Given the track record of sports movies, I expected the worst — please, (don't) see "The Replacements," "Any Given Sunday," etc. I was ready for (a) melodrama ("Any Given Sunday"), (b) over-the-top, unauthentic game action ("Remember the Titans," "Jerry Maguire," etc.), (c) full knowledge of the outcome of the climactic game (see almost any sports film), (d) actors who look and move as if they had never stepped on an athletic field in their lives (Keanu Reeves in "The Replacements" comes to mind) and (e) tackles that look and sound like the players were shot out of a cannon ("Remember the Titans," etc.).
To my surprise, I got none of the above except e.

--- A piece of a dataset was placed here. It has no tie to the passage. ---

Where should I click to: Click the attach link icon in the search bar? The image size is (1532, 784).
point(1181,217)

What I got instead was one of the best sports films ever made, and certainly one of the best football movies, better even than the good ones — "Remember the Titans," and "Jerry Maguire."
"Friday Night Lights" is based on a book by the same name that tells the story of the 1988 Permian High School football team in football-crazy Texas. As portrayed in the film, the town of Odessa is a place where winning is more important than a kid's knee, where women use words like "trips" and "Z receiver" in normal conversation, where a state ring is a rite of passage, where businesses post signs that say "Closed gone to game," where boosters visit the coach en masse to suggest some tweaks for the cover 2 defense, where fans ask the quarterback to pose for pictures holding their baby, where the coach earns more money than the principal, where school is considered a distraction for football, not vice versa.

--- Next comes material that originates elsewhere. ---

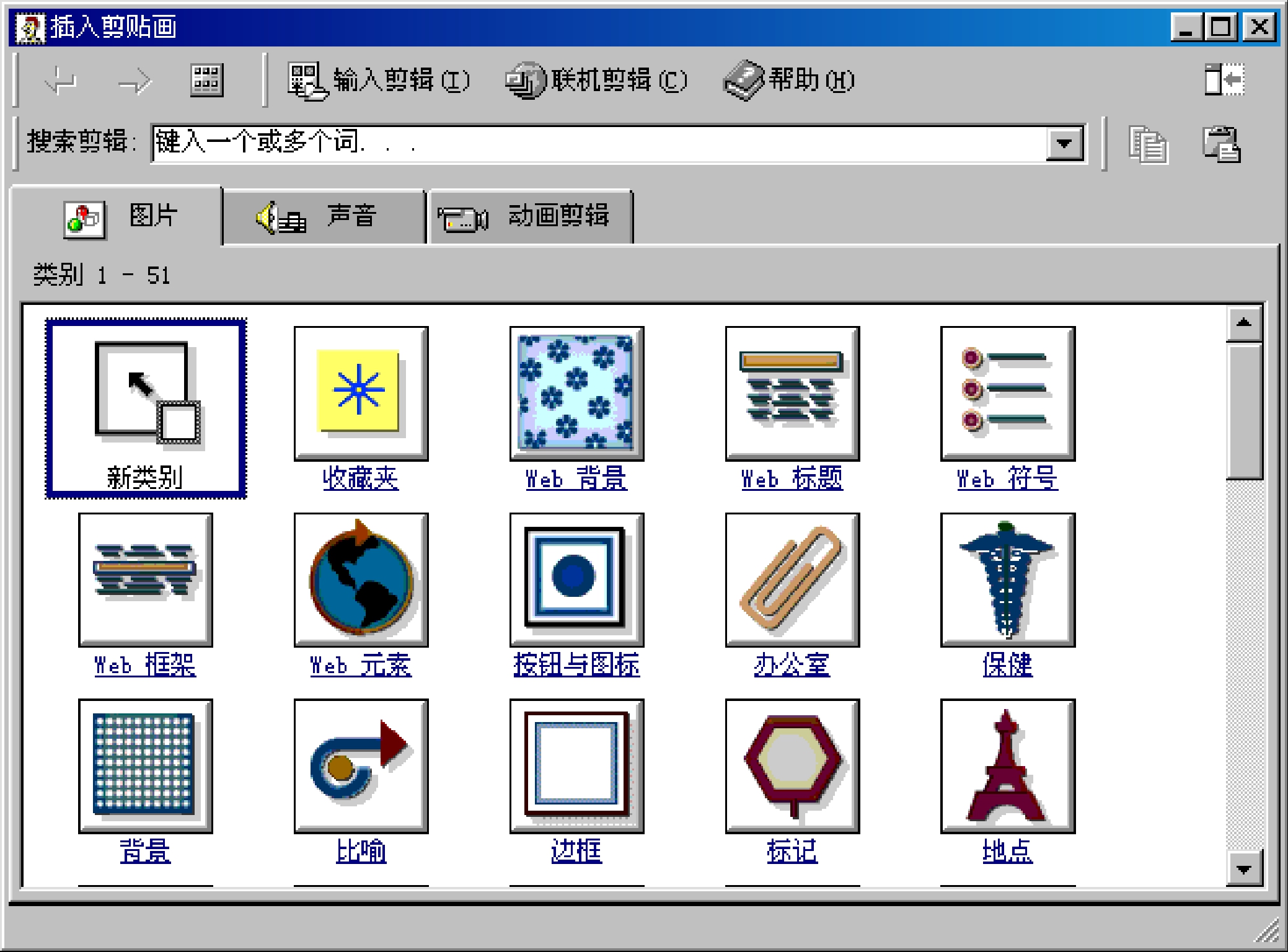The width and height of the screenshot is (1288, 952).
Task: Click the Back arrow toolbar icon
Action: [61, 81]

Meanwhile, their boy-players are sad, broken and lost, and football is anything but fun.
The movie delivers all the usual elements of a sports movie — an intense coach, parents living through their kids, a big game, huge odds, meddling parents — but for once they did it right. For once, they didn't make the football coach a completely evil madman. He is driven and given to bouts of screaming, but he has redeeming qualities.

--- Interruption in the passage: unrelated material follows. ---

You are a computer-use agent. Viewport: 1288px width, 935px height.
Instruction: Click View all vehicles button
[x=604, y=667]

Similarly, the father who is living through his son — in this case, played remarkably well by country singer Tim McGraw — eventually reveals a softer side. For once, the audience is not sure if the hometown team is going to win the climactic game (I'm not saying this means they lose or win; I'm saying you just don't know what will happen, the way you did in "Titans" and "The Natural" and "Hoosiers" and almost any other sports flick you can name).
This movie delivers some great lines and characters. Billy Bob Thornton, the head coach, delivers one of the better halftime speeches you'll see on the screen, and throughout the movie he delivers some memorable lines: "There's not much difference between winning and losing except the way the outside world treats you," he says. McGraw, the sad, raging father who was a legendary player in his day, tells his son, who can't measure up on the gridiron, "You're not gettin' it. It's the only thing you're gonna have. It carries you forever. It's an ugly fact of life. You got one stinkin' year to make some memories."
The other thing the movie delivers is realistic action on the field. You'll wonder how they pulled it off, without taking clips from actual games (which they didn't). The only flaw is the tackles, which, like punches from Rocky's gloves and the hits in "Titans," sound like detonations. If there were this many hard hits in a game, there would be more fatalities and decapitations than ACL tears.
In the end, the story comes together nicely, but it will leave you with mixed feelings about high school football taken this seriously and obsessively. The smile in the final scene says it all — and that's sad.